--- Task data ---
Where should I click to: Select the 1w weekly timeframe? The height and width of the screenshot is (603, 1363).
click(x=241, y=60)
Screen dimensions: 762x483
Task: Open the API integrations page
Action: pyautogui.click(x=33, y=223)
---
- **What the task asks**:
Please set down all of the records exactly.

- **Answer to this problem**:
Where should I click to: Select the 1w weekly timeframe? The height and width of the screenshot is (603, 1363).
click(x=241, y=60)
Screen dimensions: 762x483
Task: Open the API integrations page
Action: pyautogui.click(x=33, y=223)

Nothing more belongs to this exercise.